Abstract

The objective of this study is to describe the contemporary management of proximal upper extremity and neck arterial injuries by comparing open and endovascular repair at a single institution. This is a retrospective study of 22 patients that sustained subclavian, axillary, and carotid artery injuries from 2011 to 2016 that were managed with open or endovascular repair. There were nine subclavian, eight axillary, and five carotid artery injuries of which 10 (45.5%) underwent endovascular repair and 12 (54.5%) underwent open repair. There was no statistically significant difference between the groups including injury severity score or preoperative hypotension. There were no deaths in the endovascular group, and three (25.0%) deaths in the open group. All patients in the endovascular group were discharged home.

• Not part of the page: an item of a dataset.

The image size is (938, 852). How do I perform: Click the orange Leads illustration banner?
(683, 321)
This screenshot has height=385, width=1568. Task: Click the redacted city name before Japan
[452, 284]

In the open group, seven (58.3%) patients had at least one inpatient complication with a mean of 1.1 (standard deviation 1.4) complications per patient. In the endovascular group, there were three (30.0%) patients with inpatient complications and a mean of 0.4 (standard deviation 0.7) complications per patient (P = 0.18). Endovascular management of nonaortic cervicothoracic arterial injuries was successfully performed in hypotensive patients and patients with other life threatening traumatic injuries. Further studies are warranted to look at long-term patency of these repairs and to help develop a protocol to guide decision-making in the management of cervicothoracic injuries.